But since hardline al Shabaab insurgents seized the southern Somali port of Kismayu, the 25-year-old's life has changed.

"Al Shabaab wants our ringtones to be only a Muslim cleric reading the Hadith or Koranic verse," she told Reuters.

"I used to listen to my favorite Indian songs on my cell phone, but now I have just thrown that memory away."

Al Shabaab, which Washington says is al Qaeda's proxy in the failed Horn of Africa state, wants to topple the U.N.-backed government and impose its own strict version of Sharia law.

The heavily armed group controls much of the south and parts of the capital Mogadishu, and courts run by its clerics have ordered executions, floggings and amputations in recent months.

It has also banned movies, dancing at wedding ceremonies and playing or watching soccer in the areas under it control.

"We do not tolerate anything that may corrupt the people," al Shabaab's spokesman in Kismayu, Sheikh Hassan Yaqub, told Reuters by telephone. "We don't allow anything that goes against our religion, especially music and sexy videos."

Ali Mahamud Yusuf, 19, fled his home in Kismayu after he was whipped in public last week by al Shabaab gunmen who had caught him listening to music and watching videos on his phone.

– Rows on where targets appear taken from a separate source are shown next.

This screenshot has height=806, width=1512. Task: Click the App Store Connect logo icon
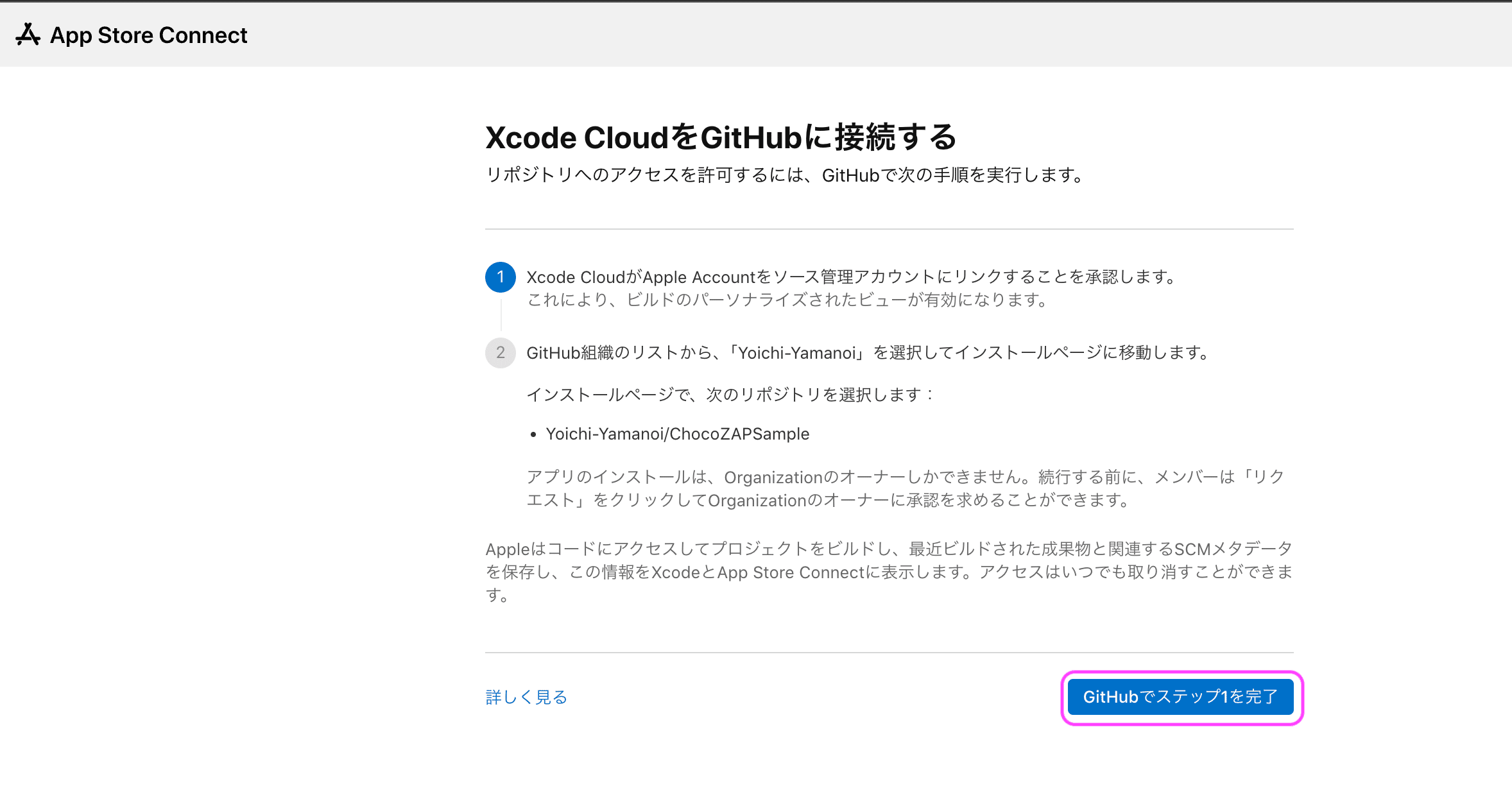(x=28, y=35)
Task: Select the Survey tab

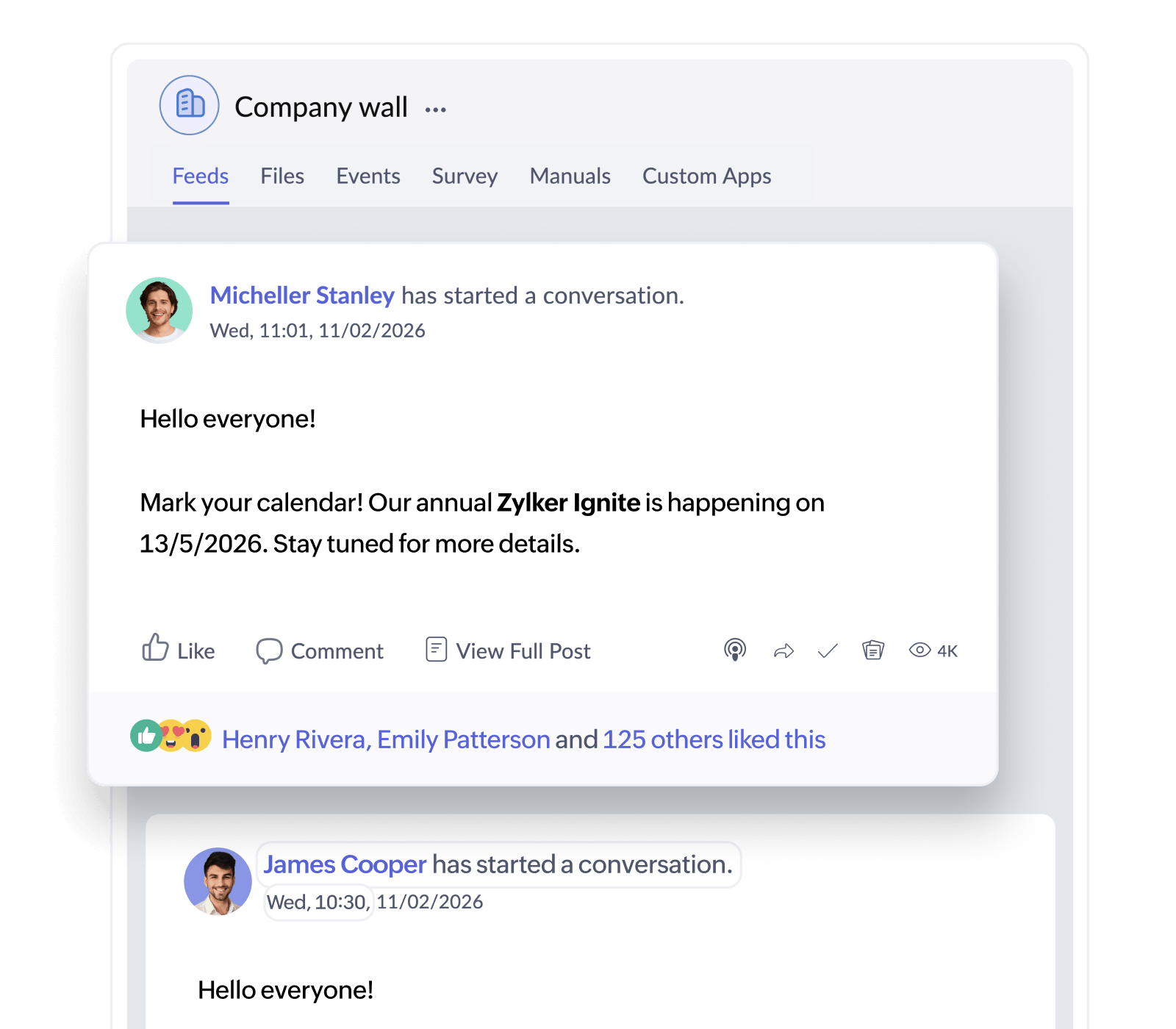Action: coord(465,176)
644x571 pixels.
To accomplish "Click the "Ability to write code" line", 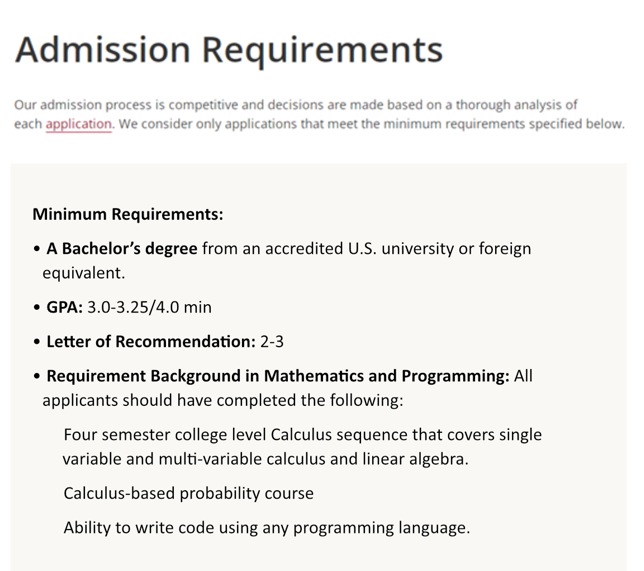I will (x=266, y=527).
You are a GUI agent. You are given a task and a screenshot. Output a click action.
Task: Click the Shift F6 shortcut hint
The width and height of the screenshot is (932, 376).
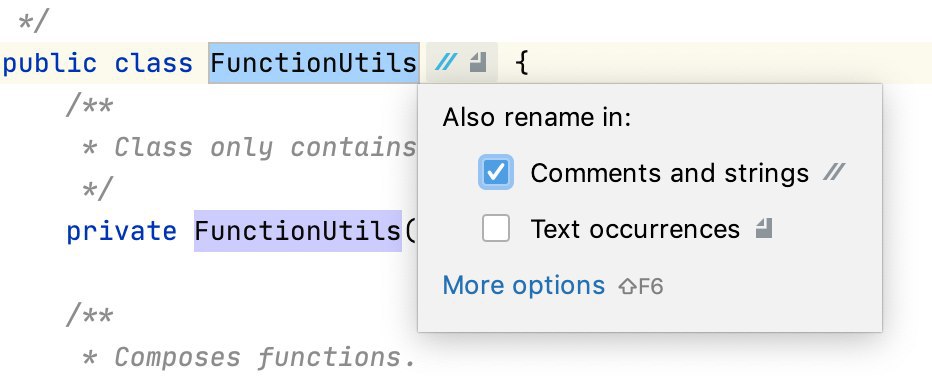click(641, 287)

"I am still suffering from the 25 lashes," Yusuf said. "They accused me of rejecting religion. I don't want to tell you where I am now for security reasons. I am scared."

Fighting has killed 19,000 Somalis since the start of 2007, and while some residents credit the insurgents with restoring a semblance of order in some areas, al Shabaab's strict rules have alienated many Somalis who are traditionally moderate Muslims.

But Kismayu residents said the rebel group's latest rules on mobile phone ringtones posed yet another dilemma -- since the faithful are not supposed to interrupt the Hadith (the word of the Prophet Mohammed), how are they supposed to answer calls?